From the world of cinema and pretentious agonising:

The implications of Mr Boyle’s modish piety, presumably unintended yet implied nonetheless, are explored quite pithily in the replies.

Among which, the implication that white writers and directors should only concern themselves with suitably pale-skinned characters, carefully excluding non-white characters, and non-white actors, lest they appropriate or colonise something or other.

Likewise, the implication that a white person couldn’t possibly comprehend the inner life of a brown person – these magical, put-upon beings – which itself rather implies that white audiences needn’t turn up to films in which non-white people appear prominently. Due to their alleged incomprehensibility.

Strange basis for a global film industry, if you ask me. But there we are.

Update, via the comments:

Previously in the world of pretentious agonising:

Setting aside the small matter of, er, assault and strangulation, readers may wish to ponder the notion, advanced by Mr Rivera and his numerous supporters, that white people, especially white people with blonde hair, shouldn’t be allowed to serve Japanese food.

Do follow the link for the inevitable twist and colossal hypocrisy.

And from the comments following which, this:

The dogmatic scolds who bang on about “cultural appropriation” rarely display much understanding of how culture comes about.
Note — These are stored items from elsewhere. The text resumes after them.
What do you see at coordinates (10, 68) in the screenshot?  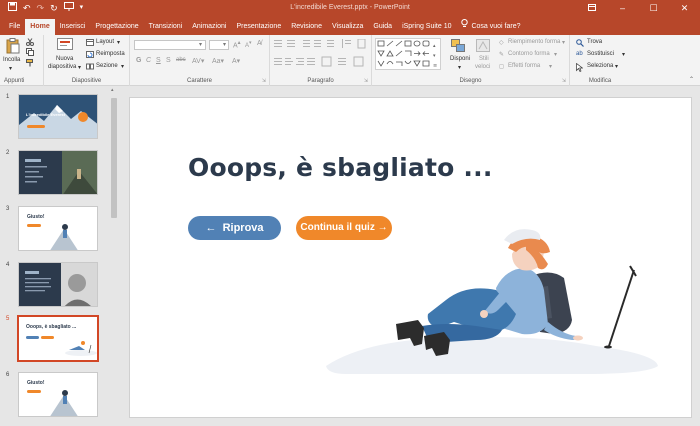 I see `paste-dropdown-icon: ▾` at bounding box center [10, 68].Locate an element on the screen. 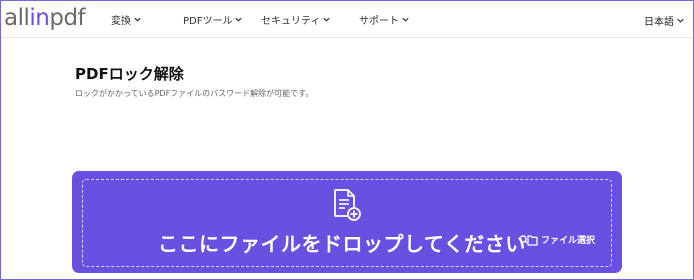 The width and height of the screenshot is (694, 280). top-header: allinpdf 変換 PDFツール セキュリティ サポート 日本語 is located at coordinates (347, 20).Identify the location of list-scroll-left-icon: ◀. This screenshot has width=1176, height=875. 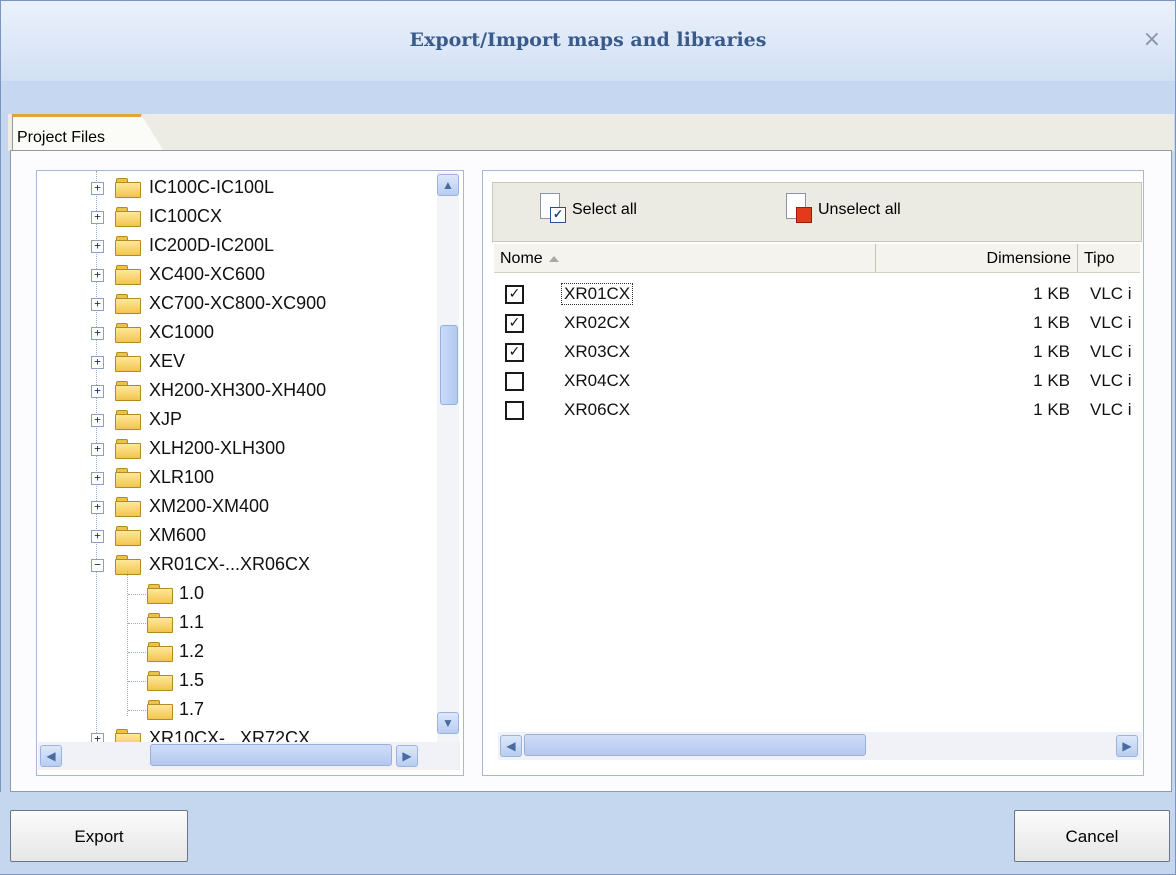
(511, 746).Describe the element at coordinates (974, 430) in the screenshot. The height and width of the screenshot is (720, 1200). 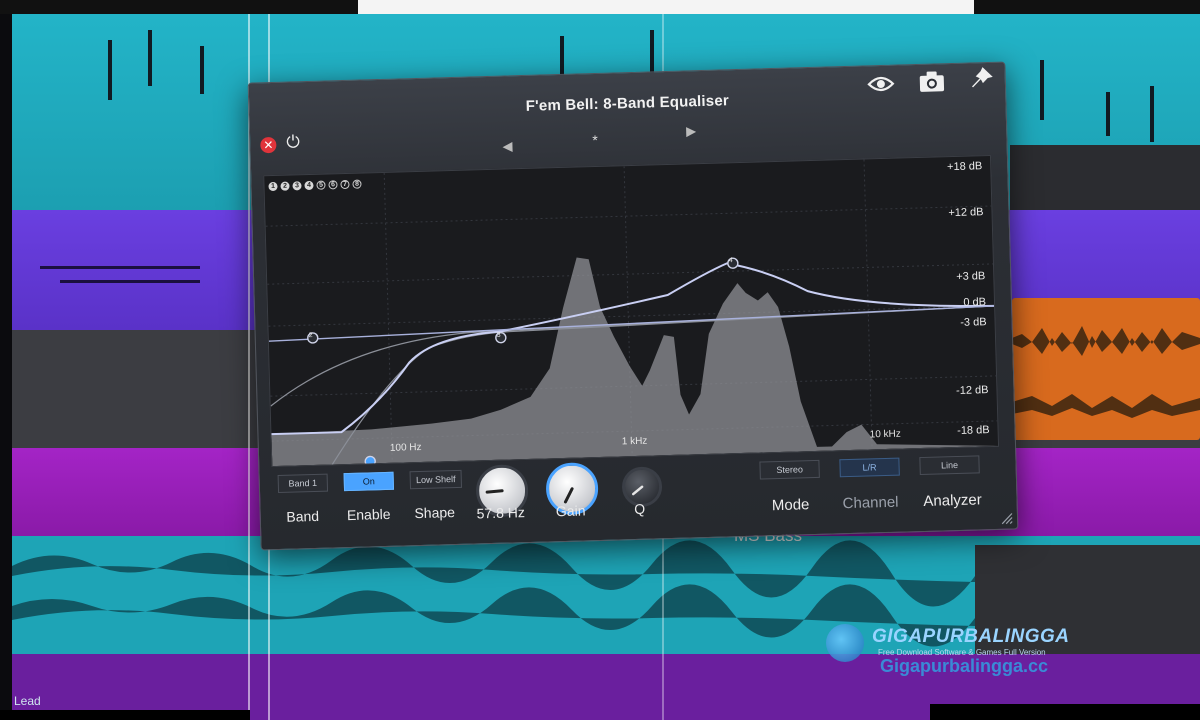
I see `db-label: -18 dB` at that location.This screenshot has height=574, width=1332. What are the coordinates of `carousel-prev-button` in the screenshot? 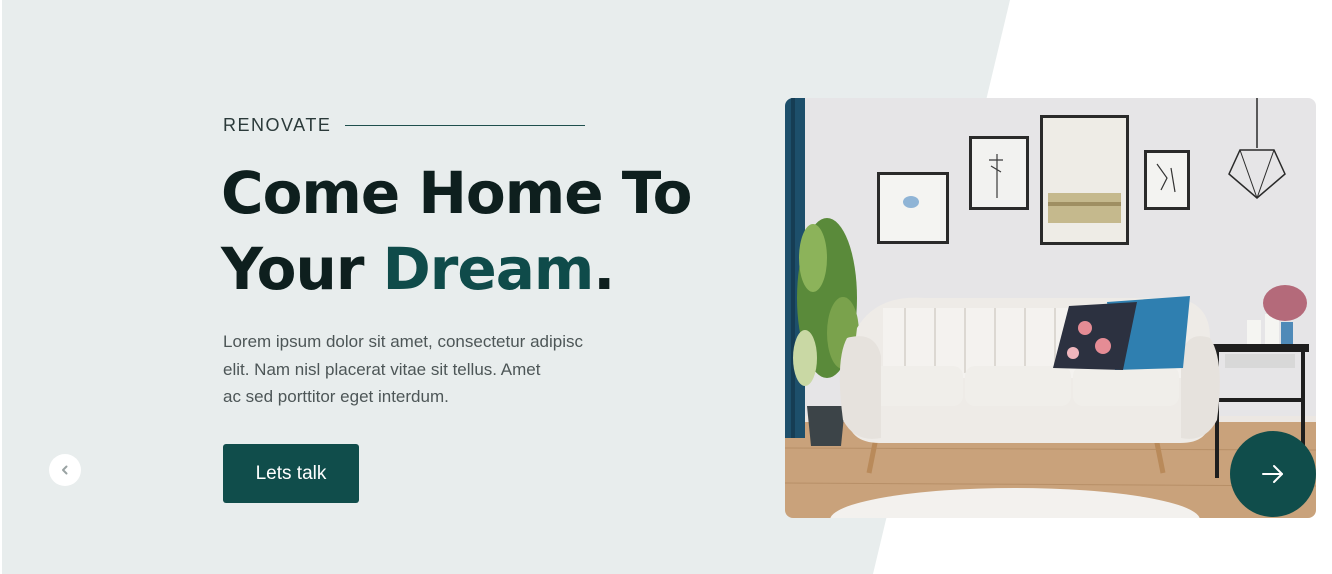 It's located at (65, 470).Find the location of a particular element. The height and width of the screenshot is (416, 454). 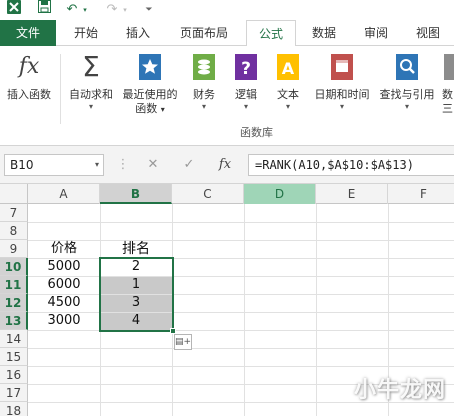

formula-bar-grip-icon: ⋮ is located at coordinates (123, 164).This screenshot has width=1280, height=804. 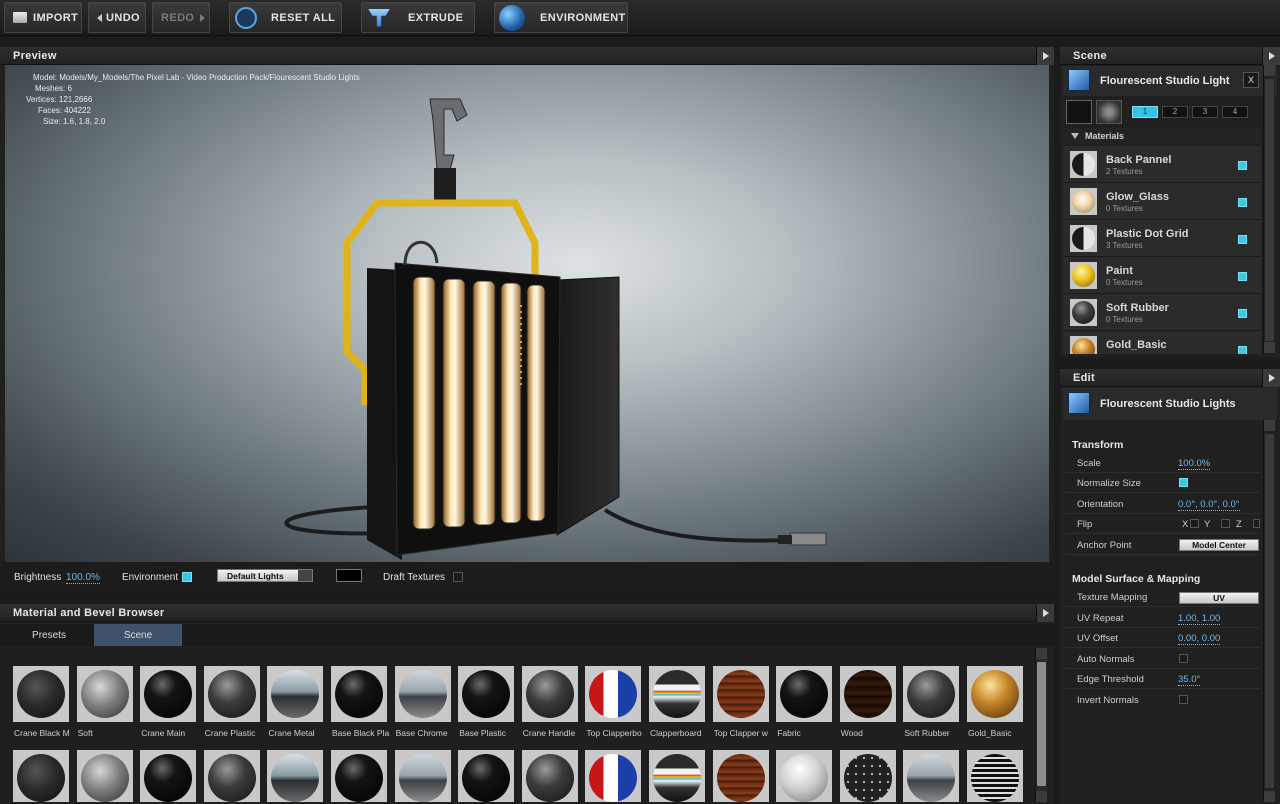 I want to click on edge-threshold-value: 35.0°, so click(x=1190, y=680).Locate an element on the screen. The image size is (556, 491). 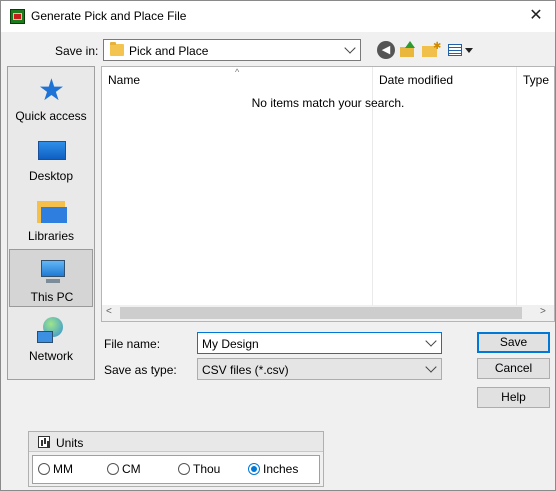
place-quick-access: ★ Quick access is located at coordinates (51, 98).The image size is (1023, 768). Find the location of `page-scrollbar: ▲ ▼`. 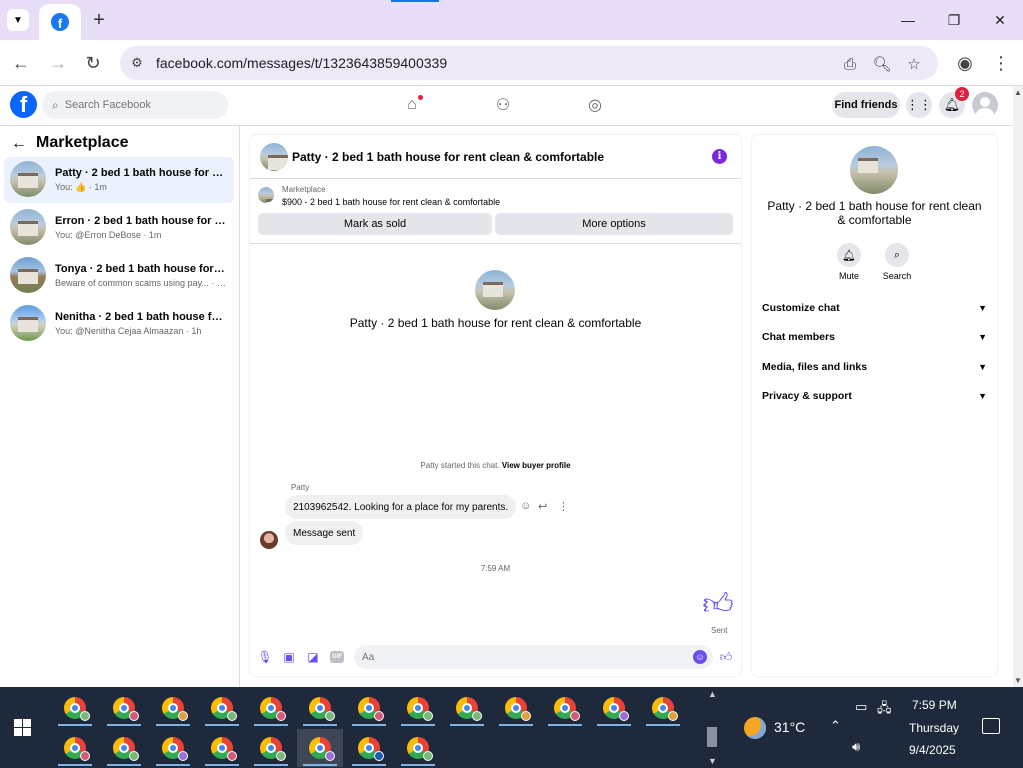

page-scrollbar: ▲ ▼ is located at coordinates (1018, 386).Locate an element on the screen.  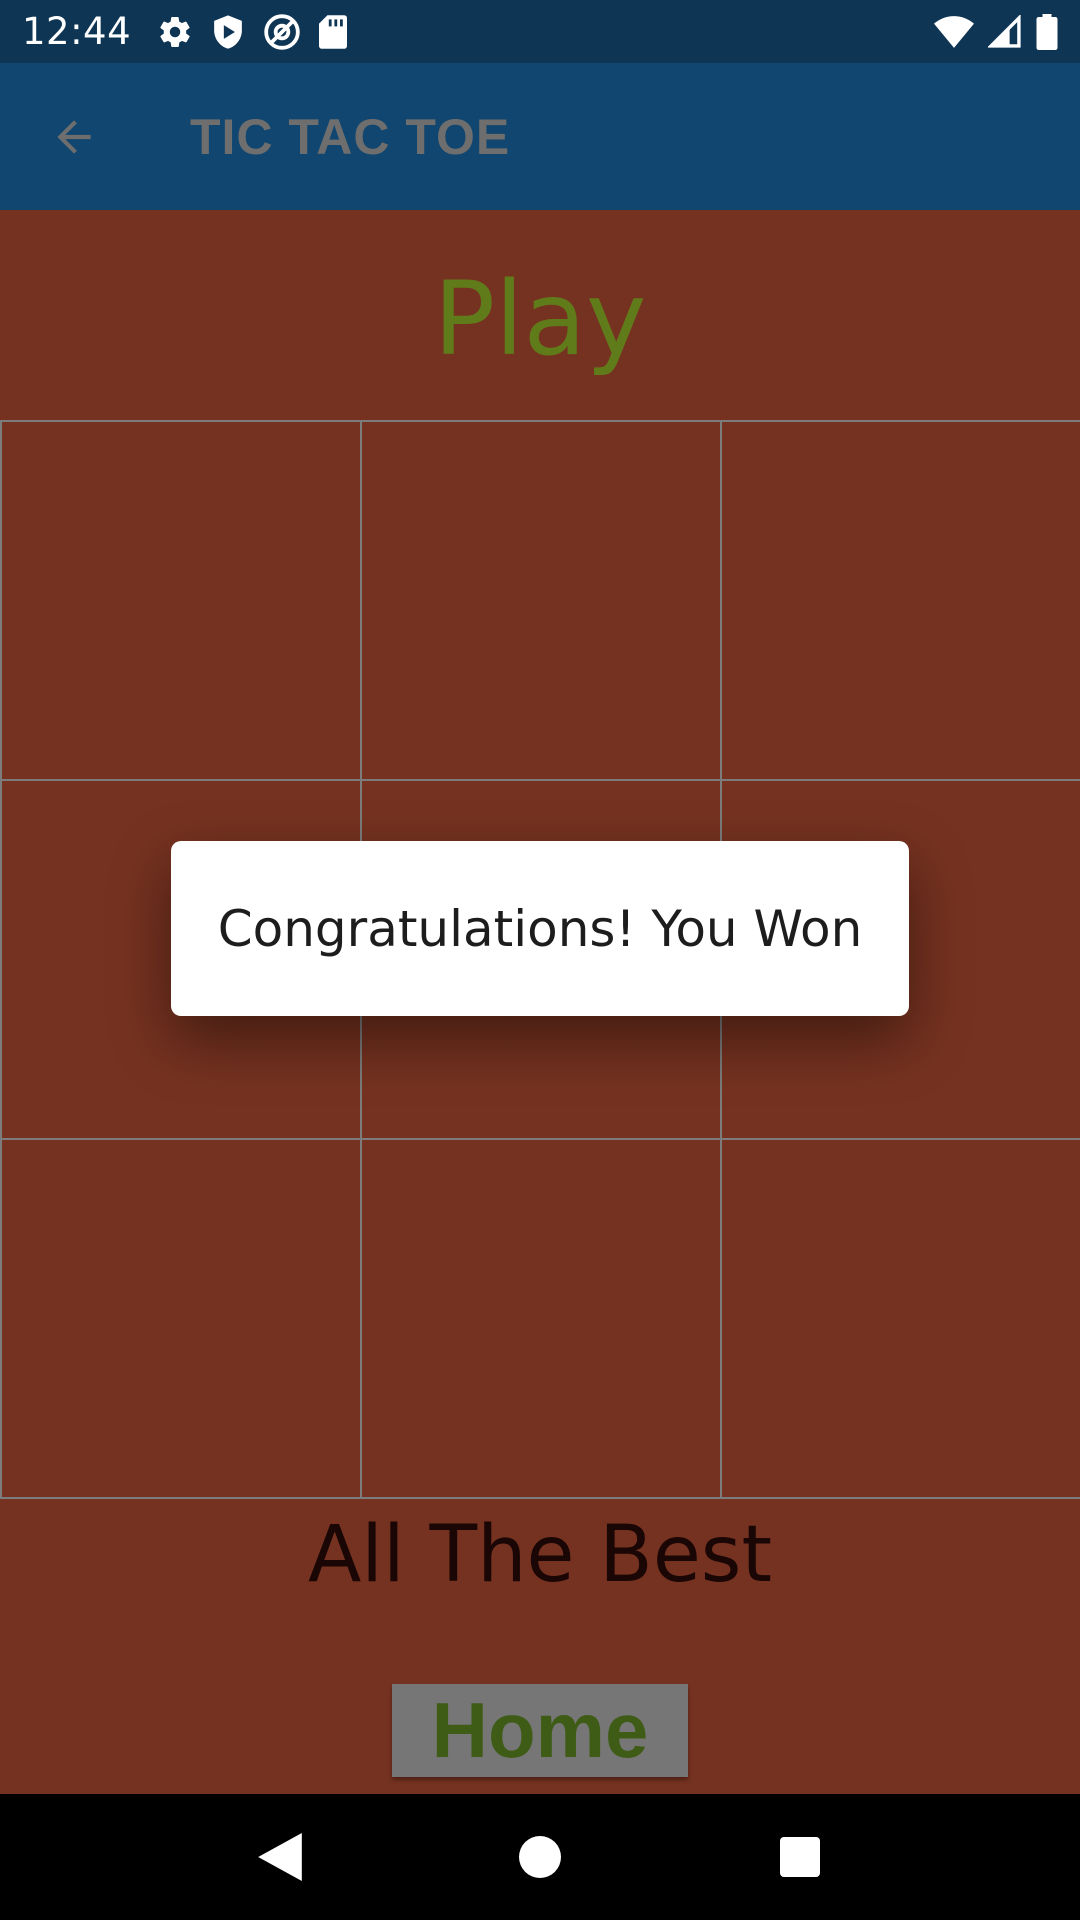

Perhaps they imagine that the world would be richer and more pious without Akira Kurosawa’s vivid reworkings of Shakespeare, or his ‘appropriation’ of American band music of the 30s and 40s, and without Kurosawa’s own films inspiring Sergio Leone and George Lucas, etc. The riffs and copying, the to-and-fro, are to a very large extent what culture is.

But no, we must all become twitchy and neurotic. That’s bound to go well.